§ **Supplied data**:
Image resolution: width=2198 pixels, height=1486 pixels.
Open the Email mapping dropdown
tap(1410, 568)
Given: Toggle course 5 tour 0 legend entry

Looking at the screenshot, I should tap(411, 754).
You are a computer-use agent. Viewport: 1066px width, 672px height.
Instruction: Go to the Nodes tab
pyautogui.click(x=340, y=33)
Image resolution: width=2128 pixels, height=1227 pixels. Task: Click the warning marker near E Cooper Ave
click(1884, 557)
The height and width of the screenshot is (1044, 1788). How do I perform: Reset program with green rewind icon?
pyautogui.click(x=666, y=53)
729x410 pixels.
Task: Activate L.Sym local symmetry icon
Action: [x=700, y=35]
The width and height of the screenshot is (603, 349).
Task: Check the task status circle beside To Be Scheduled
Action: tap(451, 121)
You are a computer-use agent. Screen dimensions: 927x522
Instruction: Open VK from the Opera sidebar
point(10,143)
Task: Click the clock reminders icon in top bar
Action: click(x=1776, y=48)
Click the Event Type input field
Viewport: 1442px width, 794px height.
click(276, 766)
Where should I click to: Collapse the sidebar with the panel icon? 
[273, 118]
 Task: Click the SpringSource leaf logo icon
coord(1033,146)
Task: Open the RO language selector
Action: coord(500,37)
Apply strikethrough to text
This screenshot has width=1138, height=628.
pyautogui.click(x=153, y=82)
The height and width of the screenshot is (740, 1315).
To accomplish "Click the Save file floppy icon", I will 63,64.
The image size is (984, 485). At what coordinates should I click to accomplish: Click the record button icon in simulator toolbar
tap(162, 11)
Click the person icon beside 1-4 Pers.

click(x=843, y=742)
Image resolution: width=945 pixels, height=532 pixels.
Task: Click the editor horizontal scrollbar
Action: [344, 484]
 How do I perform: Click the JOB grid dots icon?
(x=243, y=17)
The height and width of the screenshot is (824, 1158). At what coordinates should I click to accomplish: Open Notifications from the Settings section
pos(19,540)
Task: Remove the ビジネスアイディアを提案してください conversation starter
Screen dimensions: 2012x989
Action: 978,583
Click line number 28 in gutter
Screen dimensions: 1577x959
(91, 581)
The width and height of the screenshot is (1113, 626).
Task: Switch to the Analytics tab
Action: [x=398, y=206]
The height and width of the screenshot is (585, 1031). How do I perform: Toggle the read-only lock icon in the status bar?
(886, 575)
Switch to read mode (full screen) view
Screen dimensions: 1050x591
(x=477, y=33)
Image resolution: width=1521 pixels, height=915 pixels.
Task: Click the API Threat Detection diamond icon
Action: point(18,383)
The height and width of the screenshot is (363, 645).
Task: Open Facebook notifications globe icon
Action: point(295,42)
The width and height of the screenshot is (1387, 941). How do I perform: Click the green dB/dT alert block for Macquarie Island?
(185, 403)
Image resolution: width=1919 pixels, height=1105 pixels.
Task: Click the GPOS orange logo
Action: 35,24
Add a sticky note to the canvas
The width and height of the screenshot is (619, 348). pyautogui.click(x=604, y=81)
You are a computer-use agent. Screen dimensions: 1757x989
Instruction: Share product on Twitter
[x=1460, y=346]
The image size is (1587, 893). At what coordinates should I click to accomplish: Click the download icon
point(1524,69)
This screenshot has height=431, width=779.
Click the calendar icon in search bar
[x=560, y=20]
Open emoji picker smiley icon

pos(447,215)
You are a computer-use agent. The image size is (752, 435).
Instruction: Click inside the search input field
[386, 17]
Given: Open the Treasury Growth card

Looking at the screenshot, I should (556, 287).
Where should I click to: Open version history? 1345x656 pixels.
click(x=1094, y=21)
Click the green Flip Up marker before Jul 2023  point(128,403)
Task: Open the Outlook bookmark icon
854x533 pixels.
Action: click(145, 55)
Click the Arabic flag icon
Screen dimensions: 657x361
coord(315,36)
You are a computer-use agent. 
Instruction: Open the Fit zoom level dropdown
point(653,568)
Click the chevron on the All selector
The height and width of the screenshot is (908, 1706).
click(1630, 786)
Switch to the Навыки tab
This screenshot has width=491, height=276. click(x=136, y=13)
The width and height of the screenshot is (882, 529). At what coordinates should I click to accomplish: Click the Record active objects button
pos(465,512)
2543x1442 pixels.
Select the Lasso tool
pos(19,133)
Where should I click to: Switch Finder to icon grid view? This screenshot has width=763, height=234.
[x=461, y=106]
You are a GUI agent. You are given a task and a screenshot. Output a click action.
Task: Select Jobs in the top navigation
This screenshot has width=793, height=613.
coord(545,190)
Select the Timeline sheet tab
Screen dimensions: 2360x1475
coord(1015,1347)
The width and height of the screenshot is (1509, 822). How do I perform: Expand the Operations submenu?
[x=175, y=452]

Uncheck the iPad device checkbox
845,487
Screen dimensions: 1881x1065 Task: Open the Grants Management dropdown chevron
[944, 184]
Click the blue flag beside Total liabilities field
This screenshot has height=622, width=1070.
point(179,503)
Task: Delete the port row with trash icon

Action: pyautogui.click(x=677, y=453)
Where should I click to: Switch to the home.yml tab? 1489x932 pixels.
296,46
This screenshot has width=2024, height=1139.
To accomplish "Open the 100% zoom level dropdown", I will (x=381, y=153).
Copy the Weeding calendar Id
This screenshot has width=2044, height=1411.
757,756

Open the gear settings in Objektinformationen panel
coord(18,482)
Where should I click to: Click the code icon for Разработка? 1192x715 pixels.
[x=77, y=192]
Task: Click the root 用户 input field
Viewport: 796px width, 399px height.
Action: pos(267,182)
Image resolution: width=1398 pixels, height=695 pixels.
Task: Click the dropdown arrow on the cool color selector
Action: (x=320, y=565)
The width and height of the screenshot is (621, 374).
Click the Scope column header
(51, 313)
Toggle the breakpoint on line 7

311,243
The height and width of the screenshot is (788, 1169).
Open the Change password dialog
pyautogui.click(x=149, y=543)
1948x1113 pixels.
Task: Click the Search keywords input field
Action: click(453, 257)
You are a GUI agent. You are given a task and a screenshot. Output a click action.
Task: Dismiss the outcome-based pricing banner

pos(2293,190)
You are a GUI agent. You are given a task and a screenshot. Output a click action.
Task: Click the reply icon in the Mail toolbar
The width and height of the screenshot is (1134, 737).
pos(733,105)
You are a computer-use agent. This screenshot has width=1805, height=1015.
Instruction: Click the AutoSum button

§ **Task directions**: For each line of the material that contains the word "will", make a copy.

§ **Answer box**:
To accomplish "Click the Save file floppy icon", I will 63,64.
To accomplish "Open the 100% zoom level dropdown", I will (x=381, y=153).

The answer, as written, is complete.